Source records:
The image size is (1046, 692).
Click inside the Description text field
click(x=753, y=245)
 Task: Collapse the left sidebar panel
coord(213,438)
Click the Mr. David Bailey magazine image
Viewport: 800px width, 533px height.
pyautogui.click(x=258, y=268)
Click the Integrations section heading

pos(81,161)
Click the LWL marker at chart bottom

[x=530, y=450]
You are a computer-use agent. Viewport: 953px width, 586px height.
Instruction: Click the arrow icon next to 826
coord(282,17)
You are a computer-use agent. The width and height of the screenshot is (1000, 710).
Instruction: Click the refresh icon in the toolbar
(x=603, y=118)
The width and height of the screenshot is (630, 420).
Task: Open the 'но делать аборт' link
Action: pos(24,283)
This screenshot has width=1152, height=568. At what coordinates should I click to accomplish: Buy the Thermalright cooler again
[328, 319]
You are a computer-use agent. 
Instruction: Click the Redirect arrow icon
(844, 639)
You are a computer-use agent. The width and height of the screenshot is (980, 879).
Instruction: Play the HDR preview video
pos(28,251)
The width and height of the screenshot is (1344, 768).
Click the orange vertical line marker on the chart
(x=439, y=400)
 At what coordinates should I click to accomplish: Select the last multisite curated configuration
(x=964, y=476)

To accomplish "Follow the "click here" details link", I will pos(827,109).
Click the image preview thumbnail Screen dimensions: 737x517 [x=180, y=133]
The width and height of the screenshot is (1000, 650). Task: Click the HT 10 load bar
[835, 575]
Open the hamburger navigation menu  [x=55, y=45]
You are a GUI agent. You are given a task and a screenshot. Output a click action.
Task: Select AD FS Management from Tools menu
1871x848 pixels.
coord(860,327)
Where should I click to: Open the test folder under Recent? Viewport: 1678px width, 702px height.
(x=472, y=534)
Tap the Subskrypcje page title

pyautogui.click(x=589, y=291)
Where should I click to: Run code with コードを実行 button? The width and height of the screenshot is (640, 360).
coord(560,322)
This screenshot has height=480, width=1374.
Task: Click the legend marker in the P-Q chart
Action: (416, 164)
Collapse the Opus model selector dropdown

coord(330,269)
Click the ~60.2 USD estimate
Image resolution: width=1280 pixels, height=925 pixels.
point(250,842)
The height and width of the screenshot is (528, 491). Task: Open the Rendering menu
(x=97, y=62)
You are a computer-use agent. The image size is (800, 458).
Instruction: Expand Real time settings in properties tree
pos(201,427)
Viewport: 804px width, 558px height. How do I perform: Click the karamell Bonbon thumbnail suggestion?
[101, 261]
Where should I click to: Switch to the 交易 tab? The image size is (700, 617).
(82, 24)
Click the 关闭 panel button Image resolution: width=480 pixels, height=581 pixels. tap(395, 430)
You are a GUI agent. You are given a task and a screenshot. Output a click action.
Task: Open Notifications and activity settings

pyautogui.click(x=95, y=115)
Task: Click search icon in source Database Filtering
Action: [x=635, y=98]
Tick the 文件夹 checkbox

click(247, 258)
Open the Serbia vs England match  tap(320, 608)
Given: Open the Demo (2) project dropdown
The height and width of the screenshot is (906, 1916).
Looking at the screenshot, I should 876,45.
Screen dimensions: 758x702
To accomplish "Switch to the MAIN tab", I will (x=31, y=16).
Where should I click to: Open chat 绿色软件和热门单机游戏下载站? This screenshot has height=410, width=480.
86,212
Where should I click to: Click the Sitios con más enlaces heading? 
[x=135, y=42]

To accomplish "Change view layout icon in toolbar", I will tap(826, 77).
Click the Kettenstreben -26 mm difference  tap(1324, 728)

Description of the task: Return a word-for-word copy of the lines from the beginning of the listing to the line holding "is (1000, 710).", both kept.

Reply to the exercise:
The image size is (1046, 692).
Click inside the Description text field
click(x=753, y=245)
 Task: Collapse the left sidebar panel
coord(213,438)
Click the Mr. David Bailey magazine image
Viewport: 800px width, 533px height.
pyautogui.click(x=258, y=268)
Click the Integrations section heading

pos(81,161)
Click the LWL marker at chart bottom

[x=530, y=450]
You are a computer-use agent. Viewport: 953px width, 586px height.
Instruction: Click the arrow icon next to 826
coord(282,17)
You are a computer-use agent. The width and height of the screenshot is (1000, 710).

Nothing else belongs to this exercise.